Intel ripped toward a new 52-week high Wednesday, amid a flurry of activity in the options market and a couple of positive analyst assessments ahead of its earnings report due tomorrow.

Shortly after 11 a.m. ET, call options activity was roughly equivalent to the full-day average over the past 10 sessions. Bets on stock swings using call options have become a highly popular retail trade, suggesting that retail investors are getting interested in the shares ahead of the report from the partially nationalized American chip icon.

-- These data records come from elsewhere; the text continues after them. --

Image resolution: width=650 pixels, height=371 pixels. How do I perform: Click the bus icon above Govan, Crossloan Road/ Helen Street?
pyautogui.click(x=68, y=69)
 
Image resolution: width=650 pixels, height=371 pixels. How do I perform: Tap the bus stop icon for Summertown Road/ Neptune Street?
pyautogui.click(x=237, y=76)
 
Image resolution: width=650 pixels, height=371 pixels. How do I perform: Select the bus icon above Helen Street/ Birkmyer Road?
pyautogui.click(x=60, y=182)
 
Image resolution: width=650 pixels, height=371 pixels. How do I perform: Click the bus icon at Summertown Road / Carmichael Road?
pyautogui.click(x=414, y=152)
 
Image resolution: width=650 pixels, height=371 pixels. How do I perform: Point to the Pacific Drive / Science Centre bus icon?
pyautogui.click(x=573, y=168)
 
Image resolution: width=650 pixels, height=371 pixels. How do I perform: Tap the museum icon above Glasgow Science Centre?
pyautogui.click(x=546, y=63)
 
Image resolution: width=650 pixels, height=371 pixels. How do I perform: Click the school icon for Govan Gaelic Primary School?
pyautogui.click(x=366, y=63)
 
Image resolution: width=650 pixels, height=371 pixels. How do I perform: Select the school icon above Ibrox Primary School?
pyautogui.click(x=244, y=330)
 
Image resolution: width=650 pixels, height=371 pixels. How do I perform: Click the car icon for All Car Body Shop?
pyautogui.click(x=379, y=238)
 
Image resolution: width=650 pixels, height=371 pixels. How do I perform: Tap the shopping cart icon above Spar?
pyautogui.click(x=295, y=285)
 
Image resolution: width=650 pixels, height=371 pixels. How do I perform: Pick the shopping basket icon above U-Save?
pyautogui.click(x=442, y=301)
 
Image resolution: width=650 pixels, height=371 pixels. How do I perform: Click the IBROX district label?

(That interpretation is buttressed by what we’re seeing on social sentiment-monitoring sites like SwaggyStocks, which at about 11:30 a.m. listed Intel as the fifth-most-mentioned stock on Reddit’s r/WallStreetBets forum over the past 24 hours.)

Wall Street analysts are also chattering about the stock, with RBC and Bernstein Research both writing about it in the last 24 hours.

RBC — which has a “sector perform” (or neutral) rating on Intel — said it expects a “slight beat and largely inline outlook” when the company reports after the close Thursday.

Bernstein’s Intel watchers — who have a “market perform” (also neutral) rating on the stock — seemed a bit more cautious, writing, “Overall numbers going forward still looking high to us. Fundamentals and valuation keep us sidelined.”